Sunday, August 2, 2015

Living with Awareness of the Soul

There is something about feeling that which is not physically there. I have always described my faith as something like being haunted; you can only explain the presence of a ghost or an entity if you have felt one. You can explain all of the feelings away with logic but it’s the strong feeling you have that can not be deciphered with logic.

It’s the shiver down the spine, the feeling of a presence that you can’t deny, it’s having an amazing full feeling in the middle of tragedy and crisis, this is where I found the God I believe in today.

I have concluded that there is a God I learned about as a child, a distant entity that was always there but demanded prayer and penance. I went through the ritual of Catholicism, wondered where the bells were that rang when the chalice was lifted. I never felt his presence like I have, as I’ve gotten older and more aware.

The darkest times are the clearest for me. I am starting a series on this, I am not trying to convince non-believers nor convert anyone-it is just my experience which you as the reader can take any way you want much like the artwork I create, you draw your own conclusions.

I will briefly explain the points in my life that I will expand upon with upcoming posts about this subject. Living, as a soul as I describe in the title is a beautiful thing, it’s a matter of feeling, of being aware of all that surrounds you without fully being able to explain or describe it, it is the essence of the creative mind.

My strongest point, where I felt not only interested in going to church but also compelled to attend with more vigor than previously. My young son was sick, an intestinal interception, he was just 2 and we were about to have surgery. His little hands reached over the doctors back as they walked him off to that scary place he would have to experience alone.

I prayed, yes for a purpose and you can even explain everything with the idea of a need and if it turned out another way, perhaps my faith would have turned to anger and mistrust. Again, it’s the feeling, it’s a feeling of being in church and having the sermon speak directly to your experience, it is the feeling of being nourished and filled by the sound of the word. It is an awesome feeling and the only way I was able to have peace in such a trying time.

§ AIM OF THE EXERCISE: Reproduce word for word the stretch of the blog post on living with awareness of the soul from "There is something" through "believe in today.". The listing after the blog post is separate material with no connection to it.

§ LISTED RECORDS:
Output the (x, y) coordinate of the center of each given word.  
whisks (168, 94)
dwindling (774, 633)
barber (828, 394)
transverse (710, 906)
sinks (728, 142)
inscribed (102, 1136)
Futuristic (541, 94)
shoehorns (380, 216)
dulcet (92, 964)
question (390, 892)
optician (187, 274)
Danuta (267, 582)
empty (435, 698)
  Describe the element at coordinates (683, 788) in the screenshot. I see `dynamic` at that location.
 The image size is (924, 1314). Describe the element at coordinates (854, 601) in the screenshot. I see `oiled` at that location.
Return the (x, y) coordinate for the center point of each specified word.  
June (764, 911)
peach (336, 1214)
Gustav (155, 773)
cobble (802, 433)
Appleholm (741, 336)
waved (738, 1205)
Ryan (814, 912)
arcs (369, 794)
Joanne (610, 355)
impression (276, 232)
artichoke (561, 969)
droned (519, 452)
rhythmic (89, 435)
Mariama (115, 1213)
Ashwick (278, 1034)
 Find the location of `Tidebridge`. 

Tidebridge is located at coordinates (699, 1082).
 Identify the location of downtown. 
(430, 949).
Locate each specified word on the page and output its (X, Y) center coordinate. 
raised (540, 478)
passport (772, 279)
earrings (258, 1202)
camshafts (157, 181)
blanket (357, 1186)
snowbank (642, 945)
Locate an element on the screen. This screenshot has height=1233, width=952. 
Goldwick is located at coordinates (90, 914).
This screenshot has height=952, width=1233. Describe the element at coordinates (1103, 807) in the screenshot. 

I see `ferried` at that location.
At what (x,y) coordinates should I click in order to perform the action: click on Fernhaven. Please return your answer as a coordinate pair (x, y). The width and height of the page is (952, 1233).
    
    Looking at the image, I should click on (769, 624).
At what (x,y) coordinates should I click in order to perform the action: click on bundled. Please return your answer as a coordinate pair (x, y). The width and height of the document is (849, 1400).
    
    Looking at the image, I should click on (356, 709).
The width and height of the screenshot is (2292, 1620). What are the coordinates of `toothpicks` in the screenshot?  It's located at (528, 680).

§ TASK OUTPUT:
There is something about feeling that which is not physically there. I have always described my faith as something like being haunted; you can only explain the presence of a ghost or an entity if you have felt one. You can explain all of the feelings away with logic but it’s the strong feeling you have that can not be deciphered with logic.

It’s the shiver down the spine, the feeling of a presence that you can’t deny, it’s having an amazing full feeling in the middle of tragedy and crisis, this is where I found the God I believe in today.